# BUT DE L'EXERCICE:
Repère dans la liste toutes les lignes qui contiennent le mot « should » et recopie-les. Les majuscules et les minuscules comptent.

++++ LISTE FOURNIE

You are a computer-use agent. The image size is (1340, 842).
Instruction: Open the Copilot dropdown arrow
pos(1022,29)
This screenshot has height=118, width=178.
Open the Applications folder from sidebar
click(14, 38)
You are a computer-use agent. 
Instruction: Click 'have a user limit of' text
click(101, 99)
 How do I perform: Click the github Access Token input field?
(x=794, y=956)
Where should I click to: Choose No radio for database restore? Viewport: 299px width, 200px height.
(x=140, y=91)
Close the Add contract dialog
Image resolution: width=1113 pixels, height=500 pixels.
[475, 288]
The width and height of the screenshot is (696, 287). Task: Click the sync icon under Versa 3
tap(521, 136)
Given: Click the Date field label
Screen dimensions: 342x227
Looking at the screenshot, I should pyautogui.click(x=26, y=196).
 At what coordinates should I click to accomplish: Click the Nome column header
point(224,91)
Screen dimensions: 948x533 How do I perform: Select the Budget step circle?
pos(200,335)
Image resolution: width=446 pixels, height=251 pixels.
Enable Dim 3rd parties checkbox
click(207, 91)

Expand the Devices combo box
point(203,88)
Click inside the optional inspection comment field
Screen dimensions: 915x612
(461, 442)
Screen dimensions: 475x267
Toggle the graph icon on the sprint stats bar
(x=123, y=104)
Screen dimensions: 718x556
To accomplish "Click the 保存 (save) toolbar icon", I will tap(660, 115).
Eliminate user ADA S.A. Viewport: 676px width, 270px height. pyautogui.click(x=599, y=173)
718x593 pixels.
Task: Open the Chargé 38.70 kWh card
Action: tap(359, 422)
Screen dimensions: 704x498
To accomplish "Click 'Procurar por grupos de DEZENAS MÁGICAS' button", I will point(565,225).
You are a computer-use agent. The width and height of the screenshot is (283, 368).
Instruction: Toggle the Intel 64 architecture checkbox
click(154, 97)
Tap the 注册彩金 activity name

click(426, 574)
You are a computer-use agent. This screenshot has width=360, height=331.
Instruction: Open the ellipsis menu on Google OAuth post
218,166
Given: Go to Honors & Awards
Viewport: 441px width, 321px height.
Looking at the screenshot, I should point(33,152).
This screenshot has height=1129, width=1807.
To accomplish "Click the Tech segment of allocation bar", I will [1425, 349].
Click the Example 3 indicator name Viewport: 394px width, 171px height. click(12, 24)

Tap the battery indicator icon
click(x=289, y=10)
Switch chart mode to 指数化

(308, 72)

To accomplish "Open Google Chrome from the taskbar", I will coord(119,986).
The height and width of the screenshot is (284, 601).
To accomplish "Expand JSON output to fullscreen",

++++++++

# RÉPONSE À L'EXERCICE:
Where should I click to: Choose No radio for database restore? Viewport: 299px width, 200px height.
Looking at the screenshot, I should pyautogui.click(x=26, y=196).
 At what coordinates should I click to accomplish: Click the Nome column header
Looking at the screenshot, I should point(33,152).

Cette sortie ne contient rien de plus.